- _WHAT TO PRODUCE_:
Repeat all the records, precisely as given.

** Opening RECORDS PROVIDED block **

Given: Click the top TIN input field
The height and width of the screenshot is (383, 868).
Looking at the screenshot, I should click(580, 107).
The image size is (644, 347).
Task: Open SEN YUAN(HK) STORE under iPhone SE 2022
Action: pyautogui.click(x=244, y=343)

** Closing RECORDS PROVIDED block **

- _OUTPUT_:
Given: Click the top TIN input field
The height and width of the screenshot is (383, 868).
Looking at the screenshot, I should click(580, 107).
The image size is (644, 347).
Task: Open SEN YUAN(HK) STORE under iPhone SE 2022
Action: pyautogui.click(x=244, y=343)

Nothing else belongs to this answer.